With this pipeline I built the jobs thinking more holistically about what each job represents.

There is a job, create-rc, which creates a release candidate. What does it mean to create a release candidate? It means:

  1. run the tests
  2. create a binary
  3. create a tarball with the binary in it
  4. put the tarball somewhere

This approach makes the pipeline more understandable from a higher level, as the tasks which are required to create a release candidate are contained within a single job. It also allows me to easily share exact bits between tasks. Sharing bits between jobs means putting them in a resource, which I feel is a bit heavy-handed. I don’t want to have to create additional resources purely to share bits between jobs.

Sharing bits between tasks

Concourse runs each task in a container. One job may have many tasks. Each task may define outputs which downstream tasks in the same job may use.

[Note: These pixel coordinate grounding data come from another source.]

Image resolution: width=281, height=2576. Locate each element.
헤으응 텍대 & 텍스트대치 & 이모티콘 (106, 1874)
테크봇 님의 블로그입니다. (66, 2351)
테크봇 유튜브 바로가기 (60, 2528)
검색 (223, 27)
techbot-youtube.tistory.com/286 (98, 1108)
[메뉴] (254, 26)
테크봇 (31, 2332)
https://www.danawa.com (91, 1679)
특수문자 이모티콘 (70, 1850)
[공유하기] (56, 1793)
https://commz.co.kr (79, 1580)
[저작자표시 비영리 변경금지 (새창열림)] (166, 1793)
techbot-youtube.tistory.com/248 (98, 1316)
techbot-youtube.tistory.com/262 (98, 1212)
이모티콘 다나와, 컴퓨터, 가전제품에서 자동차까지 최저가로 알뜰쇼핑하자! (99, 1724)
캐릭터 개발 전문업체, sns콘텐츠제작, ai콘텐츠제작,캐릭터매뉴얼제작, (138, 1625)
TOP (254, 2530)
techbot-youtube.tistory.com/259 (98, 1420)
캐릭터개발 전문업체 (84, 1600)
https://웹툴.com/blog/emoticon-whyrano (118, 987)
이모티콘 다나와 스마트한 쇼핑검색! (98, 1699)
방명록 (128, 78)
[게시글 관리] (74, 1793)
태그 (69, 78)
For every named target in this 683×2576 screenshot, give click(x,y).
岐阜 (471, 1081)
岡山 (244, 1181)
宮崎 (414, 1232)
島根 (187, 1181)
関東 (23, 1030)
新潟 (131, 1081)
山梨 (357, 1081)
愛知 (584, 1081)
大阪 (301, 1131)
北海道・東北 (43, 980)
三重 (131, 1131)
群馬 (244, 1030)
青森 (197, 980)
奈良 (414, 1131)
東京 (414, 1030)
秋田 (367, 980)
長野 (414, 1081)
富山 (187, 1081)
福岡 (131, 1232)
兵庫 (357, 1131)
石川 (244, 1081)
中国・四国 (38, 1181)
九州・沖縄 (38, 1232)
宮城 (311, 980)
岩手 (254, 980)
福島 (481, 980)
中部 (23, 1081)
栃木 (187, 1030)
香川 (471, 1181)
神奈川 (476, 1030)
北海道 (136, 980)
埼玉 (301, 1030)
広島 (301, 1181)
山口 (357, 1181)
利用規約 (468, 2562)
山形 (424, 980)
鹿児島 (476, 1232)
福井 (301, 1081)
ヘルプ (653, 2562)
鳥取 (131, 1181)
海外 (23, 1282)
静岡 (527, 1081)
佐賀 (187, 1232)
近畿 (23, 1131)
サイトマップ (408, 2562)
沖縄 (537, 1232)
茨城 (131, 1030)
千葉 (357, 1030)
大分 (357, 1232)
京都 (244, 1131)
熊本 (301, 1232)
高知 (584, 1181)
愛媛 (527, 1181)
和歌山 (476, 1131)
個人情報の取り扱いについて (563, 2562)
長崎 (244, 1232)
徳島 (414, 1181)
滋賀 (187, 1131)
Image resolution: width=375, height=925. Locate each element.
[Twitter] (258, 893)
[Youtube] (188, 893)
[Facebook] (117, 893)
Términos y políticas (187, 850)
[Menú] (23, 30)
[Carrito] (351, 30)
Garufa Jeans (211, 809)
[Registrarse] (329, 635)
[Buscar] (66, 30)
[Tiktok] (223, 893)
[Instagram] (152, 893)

My tasks that run unit tests and build the binary are independent, but share the same bits. To ensure the same bits are used, I defined three tasks:

  1. install-dependencies
  2. unit
  3. build

The install-dependencies task defines an output, goulash-with-dependencies, that both unit and build get as copy-on-write volumes. This ensures they operate on the same bits, and cannot change the bits in such a way as to affect the other task.

Making it fast

The reason unit and build are split into two tasks is for two reasons:

  1. Running unit tests is not dependent on building the binary, nor is building the binary dependent on running unit tests
  2. They can be run in aggregate, which makes the job faster

Whenever I define a job I look at what tasks can be run in aggregate to make the job faster. Generally, the initial get steps in a job can be run concurrently; they just set up resources for downstream tasks. There may be other tasks, like unit and build above, that also make sense to run concurrently.

Making tasks generic where possible

Wherever possible, I make generic tasks so I can re-use them.

My pipeline has a task, unpack-release, which is shared by both deploy-staging and deploy-production. The task is simple: it takes a release tarball (which is specific to this pipeline) as an input and gives the unpacked result as an output named unpacked-release.

In Concourse, when you get a resource, the name of the resource is what is used as the directory the resource’s volume is mounted to in the task container. The following get will result in a volume mounted as goulash-rc in downstream task containers:

    - get: goulash-rc
      ...

You can override this by using the resource attribute on the get step. When you do this, the value passed to get: is what is used as the directory to mount the resource specified by resource:.

    - get: release
      resource: goulash-rc
      ...

The generic task wants an input called “release”; it doesn’t need to know that the release is actually “goulash-rc”.

A later task in the same job knows about the outputs from unpack-release, and uses that path:

  - put: goulash-staging
    params:
      manifest: goulash/manifests/staging.yml
      path: unpacked-release
      ...

N.B. You can also use input_mapping to achieve a similar result. input_mapping differs in that in renames the resources for only a specific task rather than for all downstream tasks.

Additionally, to avoid duplicating the definition of the generic task in the pipeline YAML, the definition has been split into its own file by using the file attribute on the task step.

Running tasks on the fly

To execute a task on the fly, you need to separate its definition from the declaration in the pipeline YAML.

You do this by specifying the file attribute in the task declaration in the pipeline that points to a task YAML.